The Energy Regulatory Commission says more power from generators will be looped into the national grid as rainfall projections for the year remain lower, overriding the benefits gained from use of wind and solar sources.
Commission director general Pavel Oimeke said although the regulator was finding it difficult to make precise projections on the expected incorporations of the thermal power due to changing weather forecasts, consumers should expect a higher fuel cost charge.
“We expect very low hydro and high thermal dispatch between April and May.
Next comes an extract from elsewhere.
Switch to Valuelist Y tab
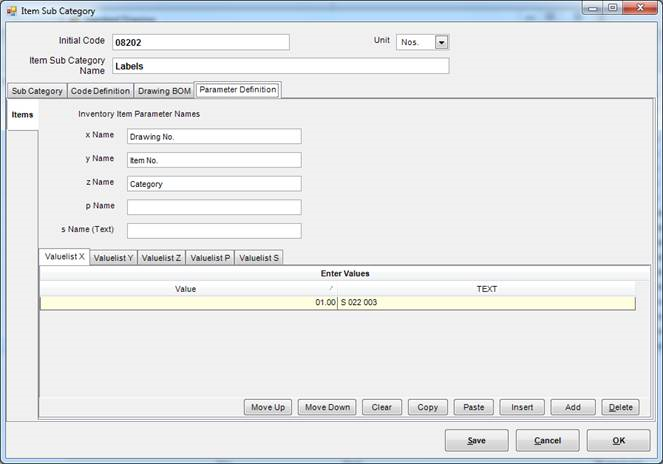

Generally, fuel energy charge is expected to be much higher,” Mr Oimeke wrote in a text response to queries.
Kenya has just been through its worst drought in 38 years according to the Intergovernmental Authority on Development (Igad), setting households for food shortages, water scarcity over and above the pressure on electricity bills.
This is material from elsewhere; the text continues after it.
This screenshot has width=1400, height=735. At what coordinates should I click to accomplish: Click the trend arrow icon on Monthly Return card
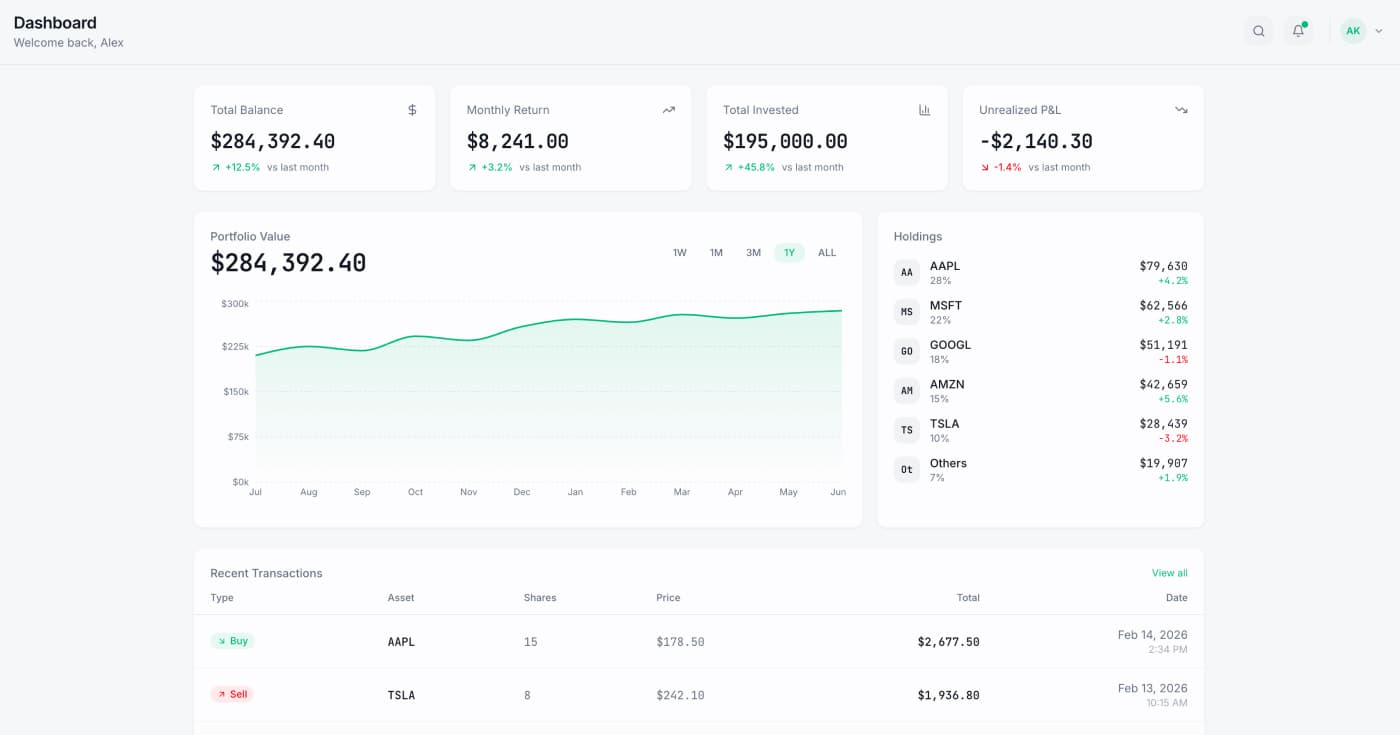668,110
The below-average rainfall during the so-called long rains season from March to May has seen both the World Bank and the Central Bank of Kenya lower economic growth forecast in which the cost of power plays a critical role.
The fuel surcharge levy — which is influenced by the share of electricity from diesel generators — has been on the rise from Sh2.45 in January to Sh2.50 in September and currently stands at Sh2.75 per KWh (unit).
ERC data shows that drought has seen generation from the cheaper hydro sources drop by 39 per cent or 163 million kilowatt hours (kWh) between August and February.
The reduction has wiped out the benefits of the additional 151 million kWh of wind and solar power that were injected in the grid over the same period and dimming hopes for cheaper electricity promised by the government after billions of shillings’ investment in the two green sources.
The Sh70 billion Turkana wind farm, which was switched on in October, injected 146 million kWh in February, while the Sh13 billion Garissa solar plant supplied seven million units.
Last week, Energy Cabinet Secretary Charles Keter said consumers could have been worse off without the solar and wind power — which accounted for 17 per cent of the power consumed in February.
“We would have been rationing power now and all that contribution you see from wind and solar would be coming from thermal,” Mr Keter said in a phone interview.
To save consumers from the power rationing, the government will now be forced to hook in the expensive thermal power whose presence on the grid had dropped by 18 million KWh in February compared to August and accounted for 11 per cent of electricity injected into the grid.
The Ministry of Energy may also be forced back to the drawing board to slow down the retirement of thermal power plants whose phase out was expected to be complete as early as 2022 according to ERC projections.